Expected output snippet (for Q2):

json

Answer: Steep cold brew for 12–18 hours. [D3 p1] Support: "Cold brew uses room-temp water; steep 12–18 h." Faithfulness: Fully supported

💡 Insight: Even a tiny corpus surfaces the habit: cite first, write second. That habit carries over when your corpus grows.


How the LLM “connects” in practice

At tiny scale you don’t need heavy infrastructure. A script or low-code tool can handle the steps: load files, chunk, embed, store vectors locally, retrieve top-k, and compose the prompt. The LLM never “reads your folder” directly. It only sees the selected passages you pass in. That boundary is the safety rail: if the passages don’t support the claim, the model is instructed to abstain.

As you grow, you can swap the local index for a vector database, add a reranker stage, and log queries, retrieved IDs, and outputs for later review. The core contract remains the same: retrieval produces candidates; the prompt enforces grounding; the answer carries citations.


Summary & Conclusion

You learned the RAG pattern as a librarian-plus-writer loop: retrieve first, then generate with citations.
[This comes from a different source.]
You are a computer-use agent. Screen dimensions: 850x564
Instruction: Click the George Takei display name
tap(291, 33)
For a tiny corpus, this is enough to improve accuracy without complex systems. You saw how chunking, embeddings, and a vector index feed a simple retriever, and how a grounded prompt keeps the LLM honest.

The main trade-offs live in chunk size and top-k. Too big or too many, and answers sprawl; too small or too few, and answers miss key details. Make abstention explicit and reward quotes for critical facts. When answers go off-track, fix retrieval quality before swapping models.
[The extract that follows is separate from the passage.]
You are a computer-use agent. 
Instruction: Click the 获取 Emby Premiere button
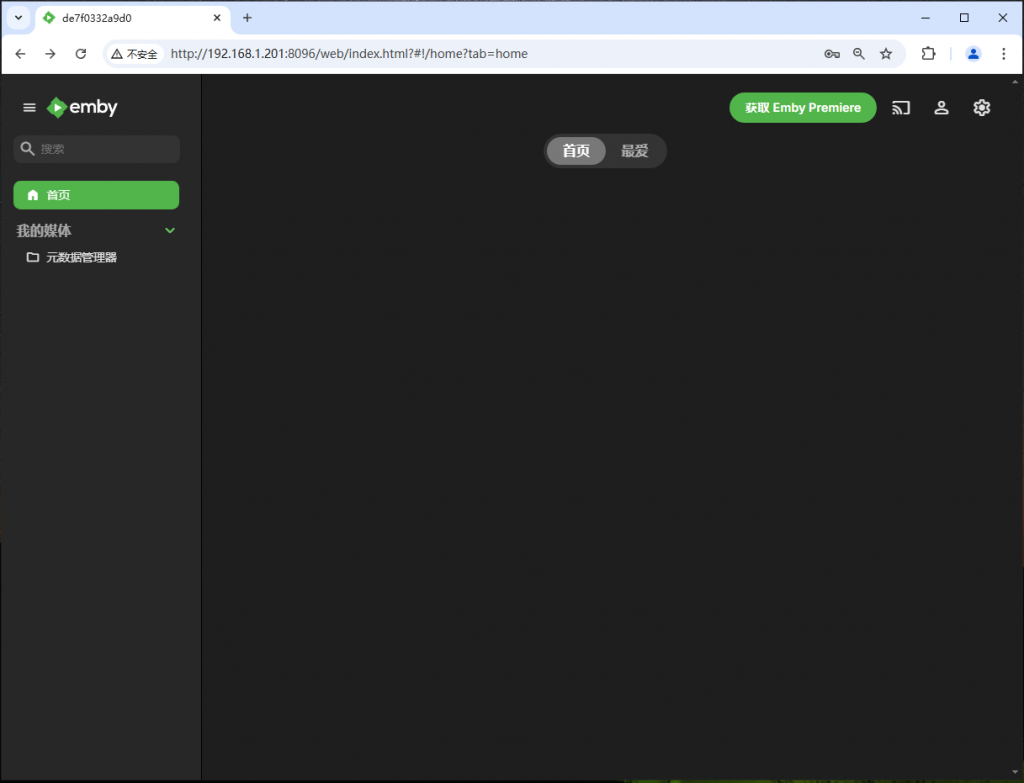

The lab asked you to compare naïve vs. retrieved answers and grade faithfulness qualitatively. That habit—reading the passage that “pays for” each claim—will guide your future iterations.

Next steps:

  • Add a one-line reranker that scores passage relevance with an LLM judge and compare outputs.

  • Log each run’s question, retrieved IDs, answer, and faithfulness rating; review ten examples to tune chunk size and k.

  • Expand your corpus to 10–20 documents and repeat the lab with two new questions that need synthesis, not just one number.